Background
I'm teaching an intro stats class in our social / health sciences department and I'm finding myself tripped up on something I'd always taken for granted: namely, the claim that survival analysis methods (from Kaplan-Meier to Cox models) "account for" censored data, and that this is one of these methods' central advantages over other approaches.
(Relevant background: in my research I use, mostly clumsily, some applied statistical and quantitative methods, and I have a good grasp of and intuition for some of the basics. So I'm an okay generalist but I'm not a statistician nor even a statistics grad student by any means.)
The Problem
As I'm preparing some PowerPoint slides for these students, though, I'm realizing that while I have a pretty good grasp on what censoring is in survival methods, I have no idea how something like a Cox model "accounts" for it. I'd never thought about it, and instead assumed that this is just what happened. (It's possible that a professor walked us through this earlier in my education, but it's also possible that I used to struggle in 8am stats lectures.)
Censoring, as you all already know, is the state in which we have some information about individual survival time, but we don't know the survival time exactly (Kleinbaum & Klein, p. 5; I've always liked this plain English explanation). In my experience, sometimes when stats people are trying to sell someone on survival methods, they'll say things like "logistic regression doesn't account for censoring, but Cox regression does!"
There are some great posts on CV about censoring; this is maybe my favorite example.

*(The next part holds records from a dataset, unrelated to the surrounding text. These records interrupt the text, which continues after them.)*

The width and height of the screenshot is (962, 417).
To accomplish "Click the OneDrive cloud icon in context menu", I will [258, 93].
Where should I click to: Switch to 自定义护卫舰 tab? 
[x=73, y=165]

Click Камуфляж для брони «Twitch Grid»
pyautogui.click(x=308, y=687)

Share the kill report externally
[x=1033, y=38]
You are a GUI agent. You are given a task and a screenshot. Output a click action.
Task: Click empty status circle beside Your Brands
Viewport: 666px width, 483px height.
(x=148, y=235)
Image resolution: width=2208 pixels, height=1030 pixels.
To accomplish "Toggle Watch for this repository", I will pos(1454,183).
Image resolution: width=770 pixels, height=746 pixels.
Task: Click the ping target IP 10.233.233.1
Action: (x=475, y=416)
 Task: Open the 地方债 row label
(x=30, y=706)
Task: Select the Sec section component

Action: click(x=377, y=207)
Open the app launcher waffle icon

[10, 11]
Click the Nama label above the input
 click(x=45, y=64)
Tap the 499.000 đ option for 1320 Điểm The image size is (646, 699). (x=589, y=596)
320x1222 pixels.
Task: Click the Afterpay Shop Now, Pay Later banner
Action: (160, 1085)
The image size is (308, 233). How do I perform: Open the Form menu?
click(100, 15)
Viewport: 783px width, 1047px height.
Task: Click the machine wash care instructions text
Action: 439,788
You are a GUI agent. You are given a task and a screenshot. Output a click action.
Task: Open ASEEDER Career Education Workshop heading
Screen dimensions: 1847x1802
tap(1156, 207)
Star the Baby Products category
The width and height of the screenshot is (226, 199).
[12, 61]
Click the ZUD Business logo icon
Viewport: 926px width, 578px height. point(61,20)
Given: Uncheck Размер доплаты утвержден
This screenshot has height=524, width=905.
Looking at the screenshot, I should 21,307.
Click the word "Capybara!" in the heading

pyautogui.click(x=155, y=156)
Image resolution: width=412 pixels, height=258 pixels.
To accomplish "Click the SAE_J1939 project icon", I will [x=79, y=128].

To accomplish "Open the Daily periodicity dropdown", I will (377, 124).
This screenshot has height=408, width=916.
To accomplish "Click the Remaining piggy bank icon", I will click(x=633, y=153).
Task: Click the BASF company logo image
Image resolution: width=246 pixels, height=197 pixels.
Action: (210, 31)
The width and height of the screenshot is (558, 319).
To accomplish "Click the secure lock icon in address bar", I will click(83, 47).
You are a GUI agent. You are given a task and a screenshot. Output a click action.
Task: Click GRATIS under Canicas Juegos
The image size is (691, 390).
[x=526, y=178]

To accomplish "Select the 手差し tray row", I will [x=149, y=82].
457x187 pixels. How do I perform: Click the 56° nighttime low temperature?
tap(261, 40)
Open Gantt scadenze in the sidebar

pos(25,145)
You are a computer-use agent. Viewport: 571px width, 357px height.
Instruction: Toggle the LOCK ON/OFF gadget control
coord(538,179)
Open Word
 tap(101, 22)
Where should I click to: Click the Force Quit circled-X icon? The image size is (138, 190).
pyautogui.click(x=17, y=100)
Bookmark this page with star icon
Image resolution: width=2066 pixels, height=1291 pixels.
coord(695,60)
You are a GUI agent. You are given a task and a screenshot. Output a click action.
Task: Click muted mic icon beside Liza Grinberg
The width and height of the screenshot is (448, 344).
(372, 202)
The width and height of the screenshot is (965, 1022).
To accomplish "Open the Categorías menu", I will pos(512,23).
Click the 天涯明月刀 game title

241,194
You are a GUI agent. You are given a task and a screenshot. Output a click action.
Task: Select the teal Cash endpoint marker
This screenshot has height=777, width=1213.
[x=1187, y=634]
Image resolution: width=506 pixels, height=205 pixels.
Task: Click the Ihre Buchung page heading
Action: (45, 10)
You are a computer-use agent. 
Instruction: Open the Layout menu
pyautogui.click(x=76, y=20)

In it, user @Tim gives a terrific explanation of censoring:
Intuitive example of censoring is that you ask your respondents about their age, but record it only up to some value and all the ages above this value, say 60 years, are recorded as "60+". This leads to having precise information for non-censored values and no information about censored values.
I think this is brilliant (in fact I plan on borrowing liberally from it during the lecture, with credit given of course). But it doesn't get really get into how survival analyses actually deal with this, and whether it's a selling point for survival methods ("our methods can do this and yours do not") or just something that pops up when you try and ask survival-type questions ("how long will people live, on average, after being given treatment X?").
The Questions
Is it true, strictly speaking, that something like a Kaplan-Meier estimator or a Cox proportional hazards model is "accounting" for censoring?
If so, how is it doing that?
If a survival model indeed accounts for censoring, is this a "feature" of survival methods over others, or a "bug", an inevitable artifact of the sorts of questions one uses survival methods to answer?
My guesses
Well, not guesses, maybe more like very unclear intuitions I'm not too confident about:
Why is censoring a problem? I'm thinking that, if ignored, censoring is a huge potential source of bias in making survival estimates: if you don't know what happened after Mr. Smith dropped out of your study (i.e. was lost to follow-up, i.e. was censored) your estimates may be off in one direction or the other. Maybe he lived a long, long time -- or maybe he died the next day. If this is happening to lots of people in the same way, your estimates may be really, really off.
So maybe what survival models have found a way to do is keep in the analysis everyone who contributed survival time, regardless of whether we know about their outcome status, while other methods would simply drop all of those people's data as missing.
Am I way, way off here?